Copy the passage from the microservice CI/CD article word for word, everything from "All those action" down to "of dependent services.".

# START OF Source excerpt

Microservice CI/CD done right – Michał Karkowski

In the fast-evolving world of software development, microservices architecture has become the go-to solution for building scalable, resilient, and agile applications. However, the complexity of managing numerous independent services demands a robust Continuous Integration and Continuous Deployment (CI/CD) pipeline to ensure seamless integration, testing, and deployment. Getting CI/CD right for microservices is critical, as it directly impacts the efficiency and reliability of the development lifecycle. This blog post will explore best practices, tools, and strategies to implement an effective CI/CD pipeline for microservices, helping teams deliver high-quality software faster and more efficiently.

You should consider this post to be an extension for Testing done right post and Integration testing in AWS.

Let’s firstly look at the proposed CI/CD solution:

In microservice world, each merge to main branch of application repository should immediately trigger a microservice CI/CD pipeline to be started without any manual intervention. This pipeline ideally in continuous deployment should start from building microservice to test run in the production. In really critical situations we could follow continuous delivery principle, however this should be really justified by the importance of the project. Let’s take a look into each of the steps we have in bigger details

Build, SAST & DUST, Unit & Integration tests

All those action can happen inside one block since they are tightly connected with each other, since you can’t just run the build without application tests! This would make no sense. Tests should include every test cases that were designed to run locally without internet connection – i.e. unit and integration tests. SAST and DAST analysis is a prerequisite for further steps to comply with the company code standards.

Run contract tests

Contract tests should verify that all microservice integration contracts are preserved, regardless of whether we are using SOAP, REST, event-based communication, or any other protocol. These tests ensure that the interactions between services adhere to agreed-upon contracts. To achieve this, we should create comprehensive contract tests that validate all possible interactions, utilizing generated stubs of dependent services.

While contract tests are a complex topic deserving a separate blog post, it is crucial to emphasize their importance in the CI/CD pipeline. Properly implemented contract tests are essential for maintaining the integrity and reliability of microservices integration.

Push to Dev image repository

This is a no-brainer action. Once the initial layer of tests (unit, integration, and contract) pass, the build turns green, and SAST and DAST tools do not detect any code smells or bugs, we should proceed to push the prepared application as a Docker image.

Run db schema versioning migration tool on Dev

Microservices rarely operate in isolation. Most of them need to persist their state, typically not via file systems but through databases. For security reasons, it’s crucial that applications are not granted DDL (Data Definition Language) permissions. This is particularly important in enterprise applications to prevent attackers from performing destructive operations on the database if the application is compromised.

# END OF Source excerpt
# START OF Supplied material

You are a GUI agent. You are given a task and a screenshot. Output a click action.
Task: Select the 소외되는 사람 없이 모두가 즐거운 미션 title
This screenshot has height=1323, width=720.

# END OF Supplied material

# [Answer to the problem]
All those action can happen inside one block since they are tightly connected with each other, since you can’t just run the build without application tests! This would make no sense. Tests should include every test cases that were designed to run locally without internet connection – i.e. unit and integration tests. SAST and DAST analysis is a prerequisite for further steps to comply with the company code standards.

Run contract tests

Contract tests should verify that all microservice integration contracts are preserved, regardless of whether we are using SOAP, REST, event-based communication, or any other protocol. These tests ensure that the interactions between services adhere to agreed-upon contracts. To achieve this, we should create comprehensive contract tests that validate all possible interactions, utilizing generated stubs of dependent services.